Data supplied>
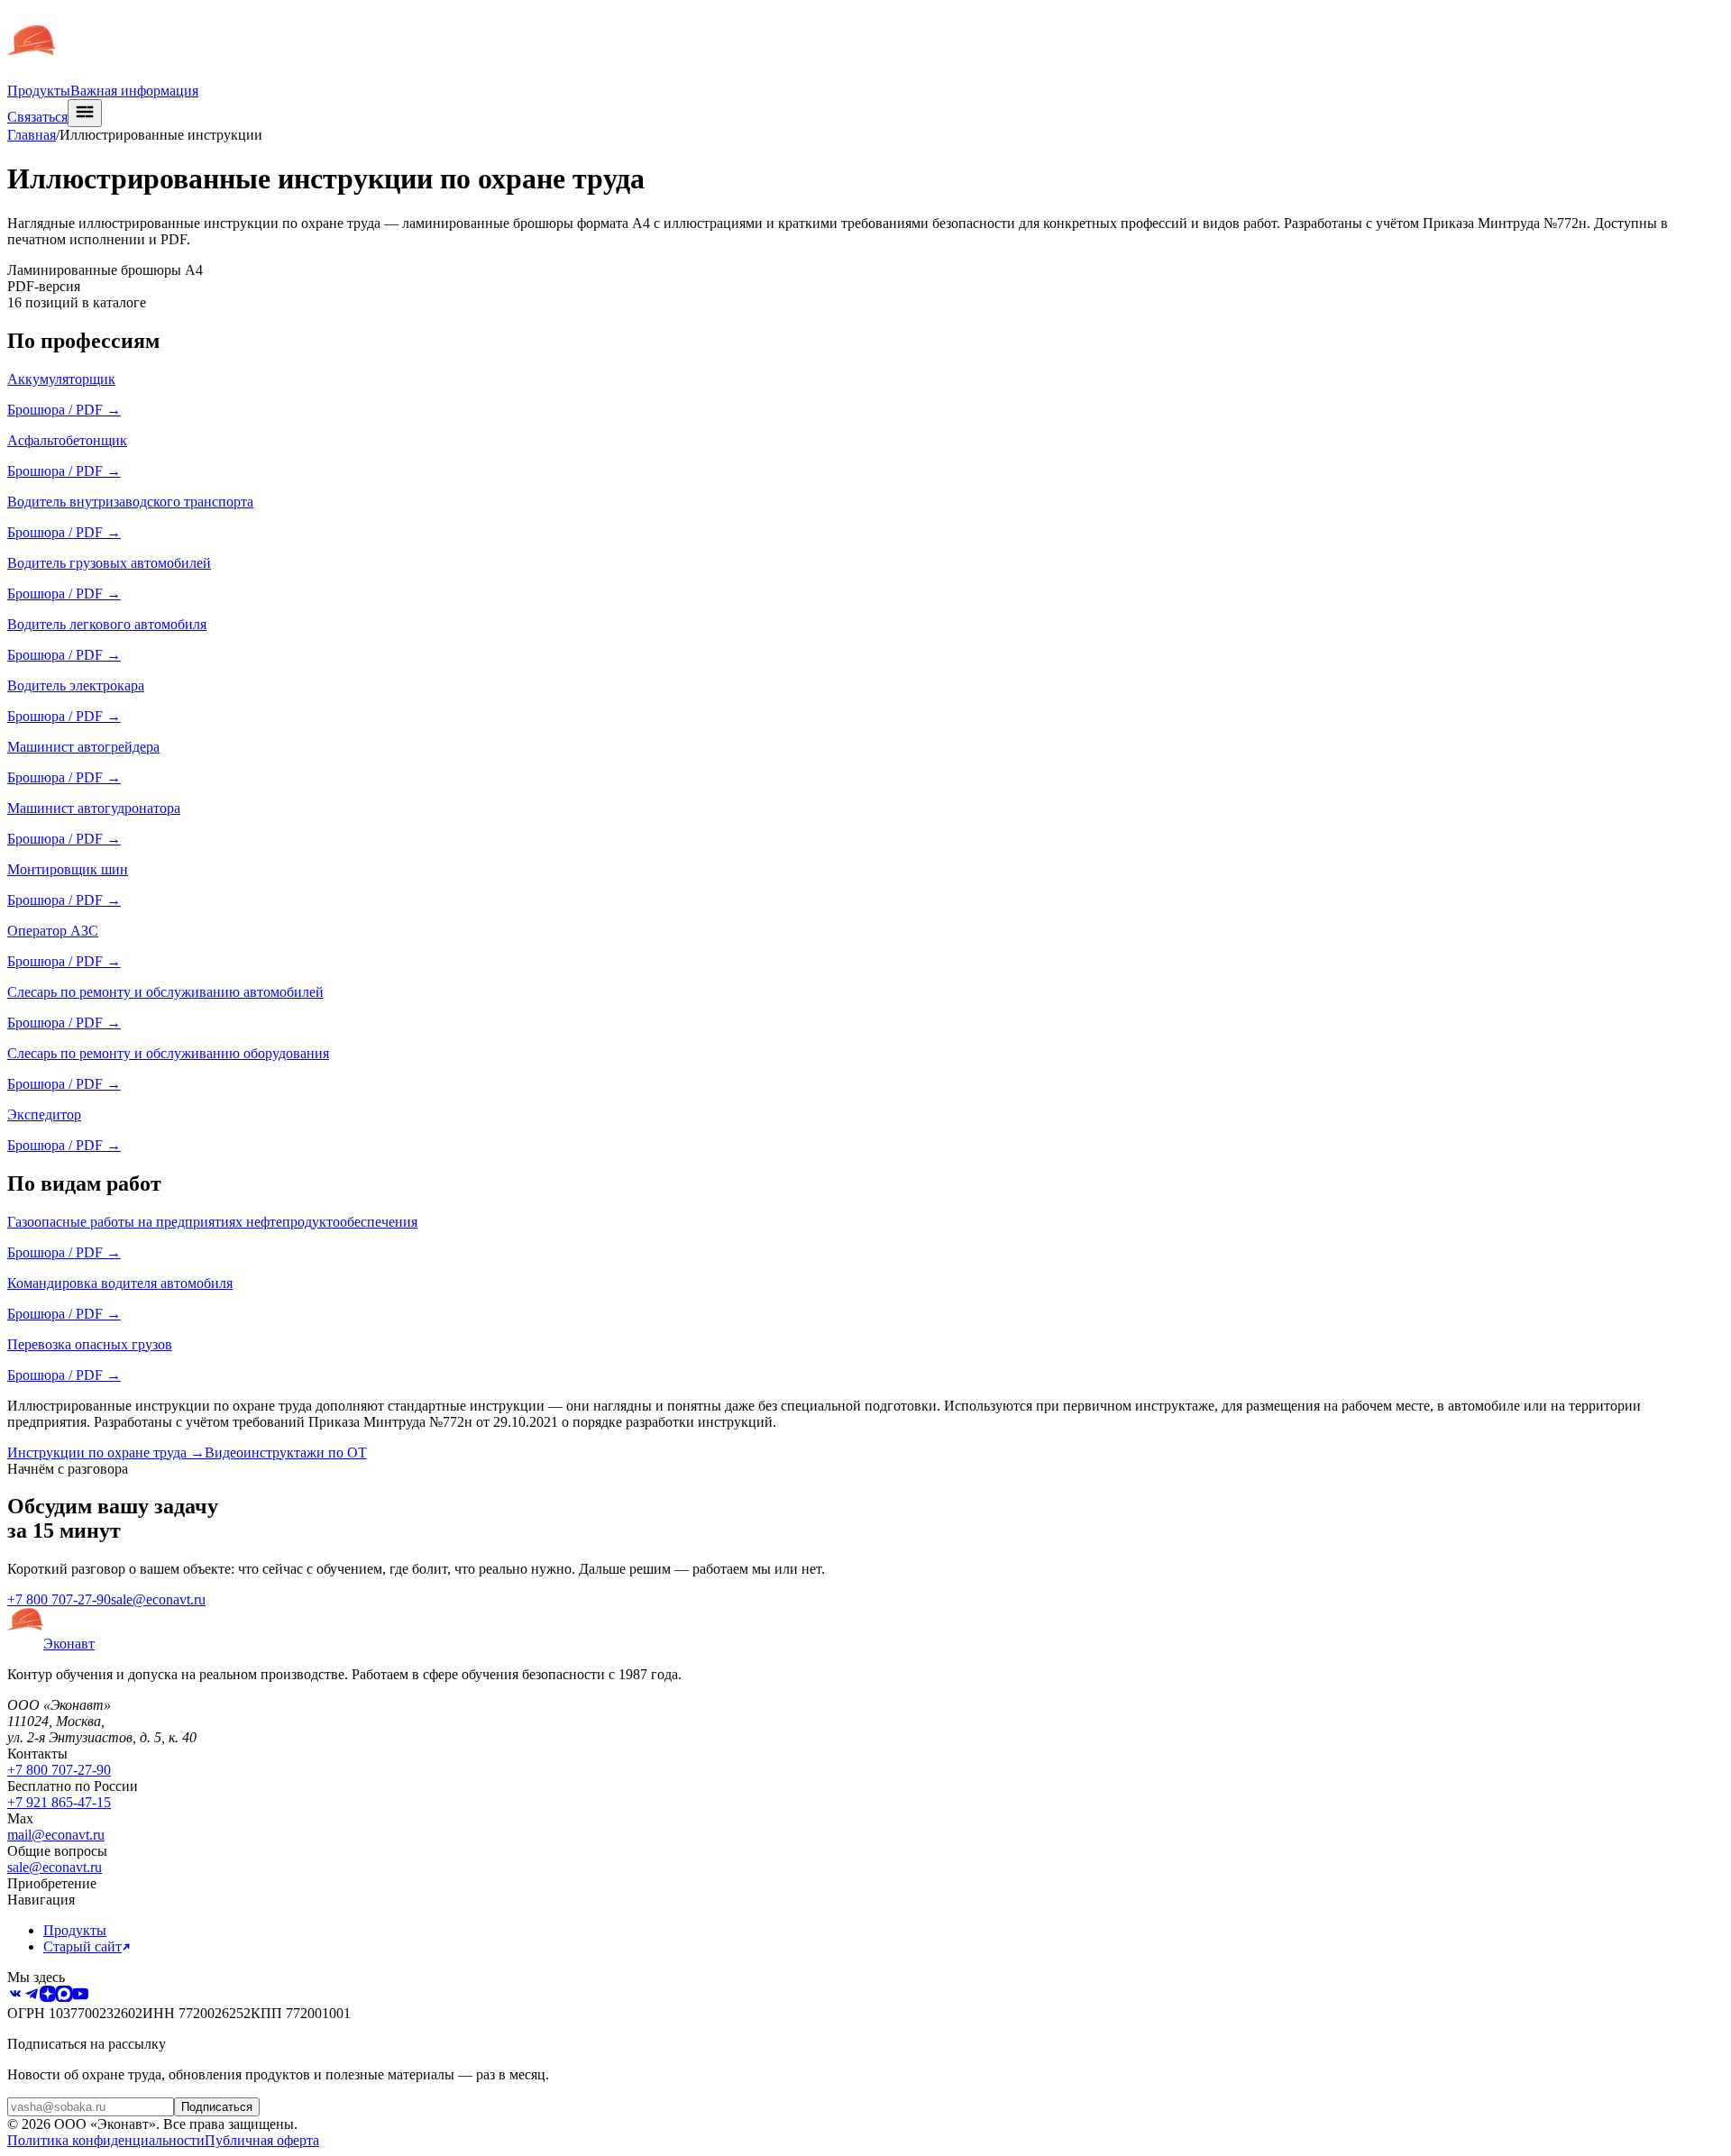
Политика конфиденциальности (106, 2140)
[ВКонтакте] (15, 1997)
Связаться (37, 116)
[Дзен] (48, 1997)
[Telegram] (31, 1997)
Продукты (38, 90)
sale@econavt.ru (158, 1599)
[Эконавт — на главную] (31, 74)
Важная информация (134, 90)
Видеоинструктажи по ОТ (286, 1452)
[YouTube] (80, 1997)
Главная (31, 134)
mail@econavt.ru (56, 1834)
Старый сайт (82, 1946)
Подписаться (216, 2107)
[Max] (64, 1997)
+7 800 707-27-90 (59, 1599)
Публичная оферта (262, 2140)
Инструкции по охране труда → (106, 1452)
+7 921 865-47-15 (59, 1802)
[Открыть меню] (85, 113)
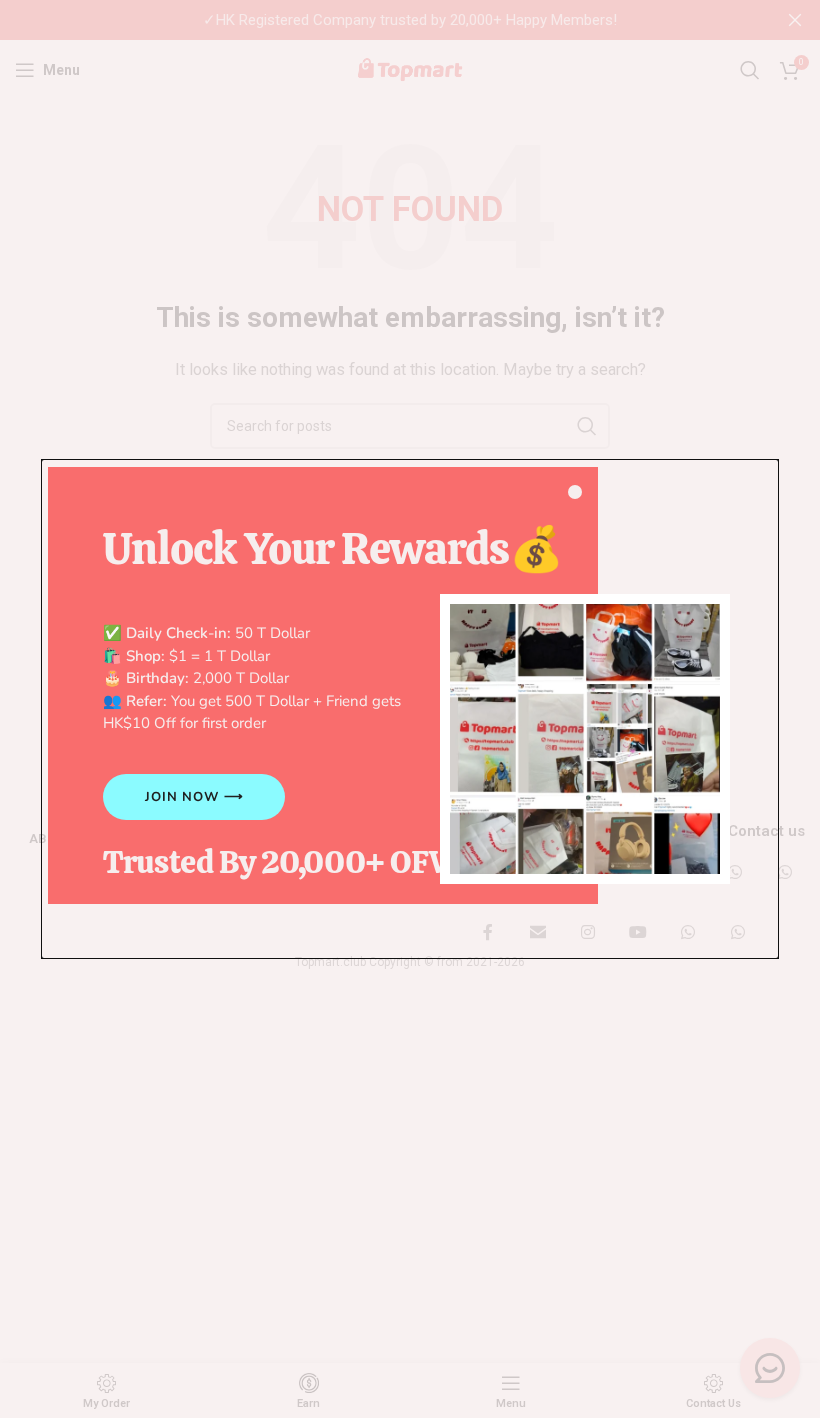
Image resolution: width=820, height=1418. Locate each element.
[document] (410, 709)
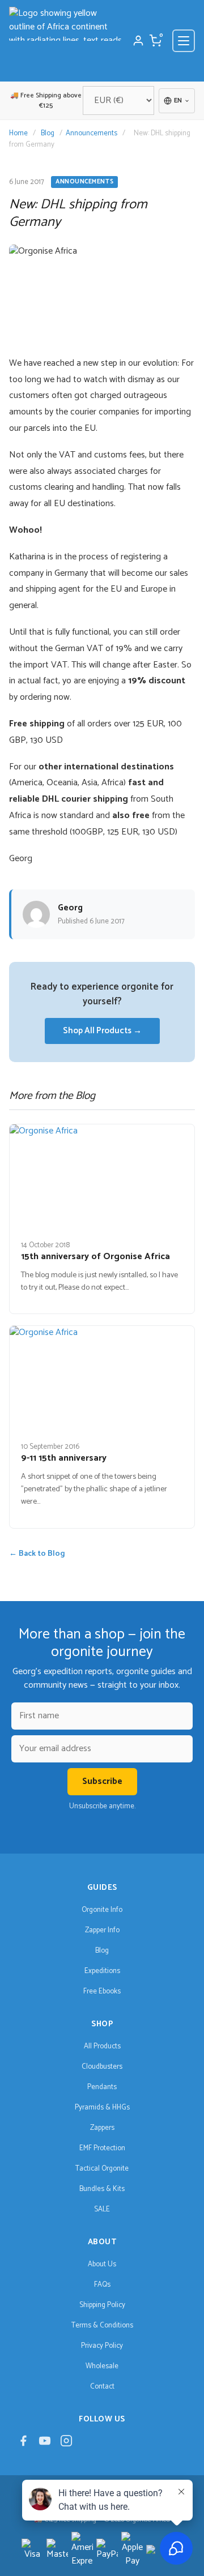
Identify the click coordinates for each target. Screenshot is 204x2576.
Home (18, 133)
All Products (102, 2046)
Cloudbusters (102, 2067)
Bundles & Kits (102, 2189)
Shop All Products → (102, 1031)
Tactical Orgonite (102, 2169)
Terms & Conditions (102, 2325)
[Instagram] (66, 2443)
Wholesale (102, 2366)
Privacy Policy (102, 2346)
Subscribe (102, 1781)
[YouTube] (45, 2443)
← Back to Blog (37, 1553)
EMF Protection (102, 2148)
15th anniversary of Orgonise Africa (95, 1256)
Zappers (102, 2128)
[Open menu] (183, 40)
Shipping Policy (102, 2305)
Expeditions (102, 1971)
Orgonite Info (102, 1910)
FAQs (102, 2285)
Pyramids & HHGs (102, 2107)
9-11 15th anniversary (64, 1458)
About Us (102, 2264)
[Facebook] (23, 2443)
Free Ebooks (102, 1991)
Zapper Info (102, 1930)
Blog (47, 133)
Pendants (102, 2087)
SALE (102, 2209)
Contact (102, 2387)
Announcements (91, 133)
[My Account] (138, 41)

Work item>
Write out the listing above again, exactly, but with no pictures in the copy.

Problem solution>
Политика конфиденциальности (106, 2140)
[ВКонтакте] (15, 1997)
Связаться (37, 116)
[Дзен] (48, 1997)
[Telegram] (31, 1997)
Продукты (38, 90)
sale@econavt.ru (158, 1599)
[Эконавт — на главную] (31, 74)
Важная информация (134, 90)
Видеоинструктажи по ОТ (286, 1452)
[YouTube] (80, 1997)
Главная (31, 134)
mail@econavt.ru (56, 1834)
Старый сайт (82, 1946)
Подписаться (216, 2107)
[Max] (64, 1997)
+7 800 707-27-90 (59, 1599)
Публичная оферта (262, 2140)
Инструкции по охране труда → (106, 1452)
+7 921 865-47-15 (59, 1802)
[Открыть меню] (85, 113)
Image resolution: width=820, height=1418. Locate each element.
[document] (410, 709)
Identify the click coordinates for each target. Screenshot is 204x2576.
Home (18, 133)
All Products (102, 2046)
Cloudbusters (102, 2067)
Bundles & Kits (102, 2189)
Shop All Products → (102, 1031)
Tactical Orgonite (102, 2169)
Terms & Conditions (102, 2325)
[Instagram] (66, 2443)
Wholesale (102, 2366)
Privacy Policy (102, 2346)
Subscribe (102, 1781)
[YouTube] (45, 2443)
← Back to Blog (37, 1553)
EMF Protection (102, 2148)
15th anniversary of Orgonise Africa (95, 1256)
Zappers (102, 2128)
[Open menu] (183, 40)
Shipping Policy (102, 2305)
Expeditions (102, 1971)
Orgonite Info (102, 1910)
FAQs (102, 2285)
Pyramids & HHGs (102, 2107)
9-11 15th anniversary (64, 1458)
About Us (102, 2264)
[Facebook] (23, 2443)
Free Ebooks (102, 1991)
Zapper Info (102, 1930)
Blog (47, 133)
Pendants (102, 2087)
SALE (102, 2209)
Contact (102, 2387)
Announcements (91, 133)
[My Account] (138, 41)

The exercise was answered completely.